The rest of the picture was improvised around this central image. Having drawn the portrait in white-on-black I decided to use a similar technique for the other elements. The Cthulhoid pillars are based on those in my Red-Night Rites painting from 1997, one of which appeared in the 1999 picture. The smaller figure on the right is from one of the photos that Wilfred Talman took while wandering the streets of New York with Lovecraft and Frank Belknap Long. This also appeared in the 1999 picture but for the new version I’ve emphasised what appears to be a book that Lovecraft is carrying in his right hand. Searching around for a complementary figure that might represent Abdul Alhazred turned up a 19th-century photo of a character who not only looked the part but is also standing in a manner similar to the Talman Lovecraft. If you look closely he’s also carrying a book, an addition of my own which turns him into the author of Al Azif. The polyhedra supporting the pair aren’t as arbitrary as they may seem. The spheres serve a dual purpose, preventing the figures from floating in space (or standing in water) while also relating to the Sephiroth of Malkuth which is identified with the Earth in the Kabbalistic scheme of planetary associations.

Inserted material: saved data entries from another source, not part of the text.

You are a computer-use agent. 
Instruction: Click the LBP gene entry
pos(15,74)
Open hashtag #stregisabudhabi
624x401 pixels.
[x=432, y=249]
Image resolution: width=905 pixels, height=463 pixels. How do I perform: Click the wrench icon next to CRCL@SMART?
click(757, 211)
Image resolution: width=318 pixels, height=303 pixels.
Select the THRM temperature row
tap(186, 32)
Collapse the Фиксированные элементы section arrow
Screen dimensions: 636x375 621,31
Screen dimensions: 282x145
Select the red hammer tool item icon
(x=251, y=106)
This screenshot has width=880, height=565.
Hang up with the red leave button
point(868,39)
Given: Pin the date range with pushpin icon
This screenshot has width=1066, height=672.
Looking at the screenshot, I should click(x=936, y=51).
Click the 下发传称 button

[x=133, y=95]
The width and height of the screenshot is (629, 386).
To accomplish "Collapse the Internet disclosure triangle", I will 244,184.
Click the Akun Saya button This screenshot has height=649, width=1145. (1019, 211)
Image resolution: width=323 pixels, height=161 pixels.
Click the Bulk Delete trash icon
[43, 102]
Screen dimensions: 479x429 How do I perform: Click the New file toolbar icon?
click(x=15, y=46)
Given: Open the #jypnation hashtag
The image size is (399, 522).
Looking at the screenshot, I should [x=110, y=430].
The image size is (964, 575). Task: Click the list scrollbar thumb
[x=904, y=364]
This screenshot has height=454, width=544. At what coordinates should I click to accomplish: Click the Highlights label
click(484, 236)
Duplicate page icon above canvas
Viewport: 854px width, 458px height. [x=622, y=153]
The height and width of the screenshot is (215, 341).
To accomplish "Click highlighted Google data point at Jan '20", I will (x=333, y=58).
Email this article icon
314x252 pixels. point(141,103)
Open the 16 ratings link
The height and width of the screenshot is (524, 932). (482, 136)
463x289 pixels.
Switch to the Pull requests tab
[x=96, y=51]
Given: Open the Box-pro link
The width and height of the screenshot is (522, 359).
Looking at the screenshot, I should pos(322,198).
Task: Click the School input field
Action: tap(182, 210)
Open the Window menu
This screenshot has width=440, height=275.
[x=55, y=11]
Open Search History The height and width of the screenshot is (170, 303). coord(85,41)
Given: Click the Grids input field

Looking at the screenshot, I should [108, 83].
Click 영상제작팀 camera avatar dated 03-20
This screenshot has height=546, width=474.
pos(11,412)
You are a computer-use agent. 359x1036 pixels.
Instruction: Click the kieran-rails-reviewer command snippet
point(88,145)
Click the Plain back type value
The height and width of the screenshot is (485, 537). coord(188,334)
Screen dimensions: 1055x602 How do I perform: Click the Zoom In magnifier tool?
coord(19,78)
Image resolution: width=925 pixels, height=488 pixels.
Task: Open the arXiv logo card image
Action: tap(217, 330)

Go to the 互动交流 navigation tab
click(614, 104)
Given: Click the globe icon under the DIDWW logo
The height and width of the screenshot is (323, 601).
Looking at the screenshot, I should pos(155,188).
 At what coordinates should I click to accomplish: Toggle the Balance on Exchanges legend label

The next reworked picture will be Tsathoggua which is being polished rather than completely overhauled. I’m hoping I might have this done by the end of the month but I’m still chipping away at The Dunwich Horror while doing all this, as well as working on things which pay the bills. (I’ve just finished designing and illustrating another book.) Further progress will be announced in due course.

Elsewhere on { feuilleton }
The Lovecraft archive

Previously on { feuilleton }
The Return of the Crawling Chaos
Lettering Lovecraft
Weird ekphrasis and the Dunwich Horrors
Kadath and Yog-Sothoth
Another view over Yuggoth

3 thoughts on “H.P.L.”

  1. In response to a recent post by Mark Valentine at Wormwoodiana announcing the reprint of one of his short story collections, I remarked on the cover depicting the image of the Three Faced King. I mentioned my own interest in the Vultus Trifons , the “Tri-Faced” Christ. This imagebecame popular in Europe in the 13th century and ultimately was condemned and suppressed because it became disturbing to the powers that be. (Not entirely successfully it turns out.) The Trifons had pagan precursors and became associated with certain heretical movements. I’ve since discovered that it was also very popular with church missionaries in Latin America. Probably not coincidentally it has some resemblance to indigenous religious imagery.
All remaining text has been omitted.